Task objective – Reproduce the following lines word for word, starting at the line that contains "Layering Voice for" and ending at the line that contains "Craft, Story, and", with both of those lines included.

Supplied entries –
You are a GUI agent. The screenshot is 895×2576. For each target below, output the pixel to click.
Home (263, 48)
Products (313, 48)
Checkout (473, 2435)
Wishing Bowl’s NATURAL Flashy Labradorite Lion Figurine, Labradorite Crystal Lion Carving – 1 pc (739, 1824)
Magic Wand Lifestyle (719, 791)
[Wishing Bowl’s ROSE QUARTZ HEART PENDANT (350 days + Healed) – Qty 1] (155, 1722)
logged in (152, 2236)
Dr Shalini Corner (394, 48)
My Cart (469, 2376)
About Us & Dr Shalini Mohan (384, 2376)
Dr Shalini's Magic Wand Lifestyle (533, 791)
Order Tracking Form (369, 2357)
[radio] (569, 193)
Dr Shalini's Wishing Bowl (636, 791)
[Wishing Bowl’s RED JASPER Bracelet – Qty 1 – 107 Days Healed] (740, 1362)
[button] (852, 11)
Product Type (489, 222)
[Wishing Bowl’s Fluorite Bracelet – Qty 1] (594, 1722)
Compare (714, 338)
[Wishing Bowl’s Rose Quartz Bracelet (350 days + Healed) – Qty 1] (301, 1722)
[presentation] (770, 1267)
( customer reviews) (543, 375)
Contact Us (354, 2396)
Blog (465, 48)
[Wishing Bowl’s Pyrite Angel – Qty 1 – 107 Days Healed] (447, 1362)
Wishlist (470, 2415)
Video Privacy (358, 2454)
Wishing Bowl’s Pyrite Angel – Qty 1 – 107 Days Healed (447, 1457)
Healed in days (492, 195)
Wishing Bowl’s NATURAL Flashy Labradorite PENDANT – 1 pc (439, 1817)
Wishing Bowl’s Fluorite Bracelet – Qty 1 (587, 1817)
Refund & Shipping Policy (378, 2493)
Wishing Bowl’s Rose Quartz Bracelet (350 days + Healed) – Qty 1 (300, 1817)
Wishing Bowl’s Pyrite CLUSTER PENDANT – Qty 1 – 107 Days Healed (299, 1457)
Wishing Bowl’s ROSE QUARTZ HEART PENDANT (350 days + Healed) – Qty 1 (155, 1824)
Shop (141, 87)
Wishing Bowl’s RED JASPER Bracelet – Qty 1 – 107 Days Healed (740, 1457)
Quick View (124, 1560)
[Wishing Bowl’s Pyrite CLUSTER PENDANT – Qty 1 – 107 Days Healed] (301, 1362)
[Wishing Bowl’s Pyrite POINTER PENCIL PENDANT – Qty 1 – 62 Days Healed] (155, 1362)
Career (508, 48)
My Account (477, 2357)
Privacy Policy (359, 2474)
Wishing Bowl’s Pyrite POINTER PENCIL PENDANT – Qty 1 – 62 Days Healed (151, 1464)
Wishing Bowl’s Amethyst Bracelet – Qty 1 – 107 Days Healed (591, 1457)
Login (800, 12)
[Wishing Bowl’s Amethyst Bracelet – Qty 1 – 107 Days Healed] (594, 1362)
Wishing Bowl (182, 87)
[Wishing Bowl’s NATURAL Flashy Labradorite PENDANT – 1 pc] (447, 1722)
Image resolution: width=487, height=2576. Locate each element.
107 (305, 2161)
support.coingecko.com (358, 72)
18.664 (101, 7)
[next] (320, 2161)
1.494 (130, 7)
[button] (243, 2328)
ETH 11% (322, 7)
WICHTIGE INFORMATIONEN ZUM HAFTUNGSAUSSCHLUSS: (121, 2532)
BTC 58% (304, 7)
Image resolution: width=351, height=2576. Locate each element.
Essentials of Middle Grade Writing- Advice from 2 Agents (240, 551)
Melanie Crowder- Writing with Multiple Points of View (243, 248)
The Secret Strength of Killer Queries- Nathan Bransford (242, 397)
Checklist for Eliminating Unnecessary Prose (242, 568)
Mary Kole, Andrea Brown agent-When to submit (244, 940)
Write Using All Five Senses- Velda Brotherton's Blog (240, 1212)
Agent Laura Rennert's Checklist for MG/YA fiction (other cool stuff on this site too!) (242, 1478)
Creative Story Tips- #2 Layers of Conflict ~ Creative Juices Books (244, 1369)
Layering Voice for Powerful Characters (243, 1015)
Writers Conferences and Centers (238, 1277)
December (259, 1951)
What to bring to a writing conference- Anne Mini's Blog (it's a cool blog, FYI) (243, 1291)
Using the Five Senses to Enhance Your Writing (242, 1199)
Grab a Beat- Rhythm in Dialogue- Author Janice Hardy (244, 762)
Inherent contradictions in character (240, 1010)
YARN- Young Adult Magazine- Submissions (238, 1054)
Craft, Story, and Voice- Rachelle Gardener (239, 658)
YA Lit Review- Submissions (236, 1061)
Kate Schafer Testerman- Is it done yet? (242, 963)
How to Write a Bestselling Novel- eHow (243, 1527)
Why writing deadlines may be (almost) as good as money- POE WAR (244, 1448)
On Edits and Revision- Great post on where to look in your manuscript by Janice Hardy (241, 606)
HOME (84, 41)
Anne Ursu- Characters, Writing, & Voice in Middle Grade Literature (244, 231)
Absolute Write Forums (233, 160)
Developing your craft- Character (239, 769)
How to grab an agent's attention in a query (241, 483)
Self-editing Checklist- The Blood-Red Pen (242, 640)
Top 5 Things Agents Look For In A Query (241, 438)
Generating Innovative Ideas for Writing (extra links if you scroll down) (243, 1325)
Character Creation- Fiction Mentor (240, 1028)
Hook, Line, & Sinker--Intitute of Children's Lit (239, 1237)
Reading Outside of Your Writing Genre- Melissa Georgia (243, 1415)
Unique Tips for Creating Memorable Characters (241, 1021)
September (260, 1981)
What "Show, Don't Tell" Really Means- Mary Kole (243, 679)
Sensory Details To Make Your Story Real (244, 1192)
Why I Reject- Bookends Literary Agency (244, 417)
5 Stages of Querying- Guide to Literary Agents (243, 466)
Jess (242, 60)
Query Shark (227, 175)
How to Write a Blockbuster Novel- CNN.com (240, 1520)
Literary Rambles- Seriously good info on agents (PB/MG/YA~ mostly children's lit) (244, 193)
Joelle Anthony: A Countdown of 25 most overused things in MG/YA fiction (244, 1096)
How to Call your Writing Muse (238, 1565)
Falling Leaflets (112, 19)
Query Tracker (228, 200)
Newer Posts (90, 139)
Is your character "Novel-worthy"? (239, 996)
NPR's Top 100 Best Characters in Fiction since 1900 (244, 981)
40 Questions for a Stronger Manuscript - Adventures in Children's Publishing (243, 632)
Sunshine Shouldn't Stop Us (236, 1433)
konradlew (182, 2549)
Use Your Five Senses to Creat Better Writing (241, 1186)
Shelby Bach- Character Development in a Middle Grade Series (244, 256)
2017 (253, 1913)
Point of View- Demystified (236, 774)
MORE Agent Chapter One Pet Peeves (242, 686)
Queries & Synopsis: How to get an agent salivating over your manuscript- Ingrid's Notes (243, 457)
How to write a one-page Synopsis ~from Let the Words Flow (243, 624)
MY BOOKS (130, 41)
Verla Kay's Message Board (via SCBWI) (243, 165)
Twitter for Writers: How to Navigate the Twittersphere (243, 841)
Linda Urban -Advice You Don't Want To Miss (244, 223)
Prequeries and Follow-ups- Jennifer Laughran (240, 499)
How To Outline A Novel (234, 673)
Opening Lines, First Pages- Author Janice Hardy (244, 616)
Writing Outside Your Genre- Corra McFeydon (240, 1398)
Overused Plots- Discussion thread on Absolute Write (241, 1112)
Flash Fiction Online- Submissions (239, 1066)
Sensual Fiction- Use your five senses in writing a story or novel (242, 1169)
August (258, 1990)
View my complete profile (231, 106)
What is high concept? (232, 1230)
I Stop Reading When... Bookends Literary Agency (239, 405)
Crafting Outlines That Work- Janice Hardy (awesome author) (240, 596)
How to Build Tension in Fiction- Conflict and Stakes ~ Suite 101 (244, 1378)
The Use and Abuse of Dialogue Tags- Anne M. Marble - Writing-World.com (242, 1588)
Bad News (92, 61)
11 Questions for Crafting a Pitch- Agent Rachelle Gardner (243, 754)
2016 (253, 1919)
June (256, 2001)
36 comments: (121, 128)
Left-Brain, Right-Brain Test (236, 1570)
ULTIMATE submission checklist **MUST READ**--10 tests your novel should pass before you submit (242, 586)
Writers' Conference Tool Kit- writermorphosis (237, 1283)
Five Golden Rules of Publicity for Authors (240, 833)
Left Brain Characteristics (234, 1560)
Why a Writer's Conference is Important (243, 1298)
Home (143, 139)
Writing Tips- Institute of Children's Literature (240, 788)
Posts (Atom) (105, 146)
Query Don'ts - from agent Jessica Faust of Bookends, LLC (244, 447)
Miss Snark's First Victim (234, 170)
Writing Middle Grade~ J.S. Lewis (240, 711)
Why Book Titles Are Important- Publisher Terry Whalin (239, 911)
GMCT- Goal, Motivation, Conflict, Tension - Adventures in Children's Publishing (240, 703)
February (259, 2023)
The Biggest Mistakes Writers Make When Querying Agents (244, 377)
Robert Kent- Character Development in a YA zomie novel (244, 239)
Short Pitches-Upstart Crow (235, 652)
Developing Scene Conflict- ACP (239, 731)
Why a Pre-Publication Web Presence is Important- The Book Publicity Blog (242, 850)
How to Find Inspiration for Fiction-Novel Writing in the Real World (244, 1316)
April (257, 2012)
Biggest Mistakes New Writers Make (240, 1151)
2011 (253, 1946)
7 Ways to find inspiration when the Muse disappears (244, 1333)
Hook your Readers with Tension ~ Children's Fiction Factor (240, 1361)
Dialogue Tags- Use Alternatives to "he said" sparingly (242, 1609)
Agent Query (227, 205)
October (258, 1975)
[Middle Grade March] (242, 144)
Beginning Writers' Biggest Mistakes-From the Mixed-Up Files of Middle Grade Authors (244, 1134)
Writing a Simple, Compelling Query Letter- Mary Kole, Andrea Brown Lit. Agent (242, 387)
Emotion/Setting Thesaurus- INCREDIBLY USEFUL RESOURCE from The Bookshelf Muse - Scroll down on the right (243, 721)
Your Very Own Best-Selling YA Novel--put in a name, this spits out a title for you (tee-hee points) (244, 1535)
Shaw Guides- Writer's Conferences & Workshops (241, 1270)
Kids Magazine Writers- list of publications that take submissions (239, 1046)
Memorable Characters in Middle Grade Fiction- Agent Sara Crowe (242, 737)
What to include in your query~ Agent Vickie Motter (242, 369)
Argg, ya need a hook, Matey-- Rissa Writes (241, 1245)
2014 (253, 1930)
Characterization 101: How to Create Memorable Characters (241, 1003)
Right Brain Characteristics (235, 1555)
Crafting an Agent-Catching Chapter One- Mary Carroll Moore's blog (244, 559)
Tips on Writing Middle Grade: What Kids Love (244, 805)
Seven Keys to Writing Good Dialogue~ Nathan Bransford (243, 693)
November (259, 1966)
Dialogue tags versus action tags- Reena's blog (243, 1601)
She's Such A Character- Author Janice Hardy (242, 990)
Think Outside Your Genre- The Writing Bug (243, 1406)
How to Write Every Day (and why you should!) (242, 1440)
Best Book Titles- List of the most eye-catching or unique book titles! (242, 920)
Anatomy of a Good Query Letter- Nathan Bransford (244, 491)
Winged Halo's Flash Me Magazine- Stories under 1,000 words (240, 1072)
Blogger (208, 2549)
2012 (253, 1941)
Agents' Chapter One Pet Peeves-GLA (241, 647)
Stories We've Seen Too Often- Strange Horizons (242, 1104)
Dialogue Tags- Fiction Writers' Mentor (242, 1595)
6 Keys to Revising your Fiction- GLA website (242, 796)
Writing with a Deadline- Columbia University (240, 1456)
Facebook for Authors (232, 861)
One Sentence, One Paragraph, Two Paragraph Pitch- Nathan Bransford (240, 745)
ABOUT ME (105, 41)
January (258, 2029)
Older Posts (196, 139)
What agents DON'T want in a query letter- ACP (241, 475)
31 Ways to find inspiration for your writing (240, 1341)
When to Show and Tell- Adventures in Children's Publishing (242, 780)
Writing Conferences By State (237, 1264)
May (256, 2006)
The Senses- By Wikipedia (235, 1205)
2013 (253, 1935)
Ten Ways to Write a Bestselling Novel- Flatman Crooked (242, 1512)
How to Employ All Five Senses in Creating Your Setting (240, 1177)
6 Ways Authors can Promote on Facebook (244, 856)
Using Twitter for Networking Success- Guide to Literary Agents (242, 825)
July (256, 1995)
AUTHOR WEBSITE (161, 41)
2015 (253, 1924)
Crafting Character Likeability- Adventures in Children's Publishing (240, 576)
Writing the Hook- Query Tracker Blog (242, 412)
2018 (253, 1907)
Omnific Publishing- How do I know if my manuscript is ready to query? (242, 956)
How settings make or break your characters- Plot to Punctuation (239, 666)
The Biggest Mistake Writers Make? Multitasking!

The answer –
Layering Voice for Powerful Characters (243, 1015)
Writers Conferences and Centers (238, 1277)
December (259, 1951)
What to bring to a writing conference- Anne Mini's Blog (it's a cool blog, FYI) (243, 1291)
Using the Five Senses to Enhance Your Writing (242, 1199)
Grab a Beat- Rhythm in Dialogue- Author Janice Hardy (244, 762)
Inherent contradictions in character (240, 1010)
YARN- Young Adult Magazine- Submissions (238, 1054)
Craft, Story, and Voice- Rachelle Gardener (239, 658)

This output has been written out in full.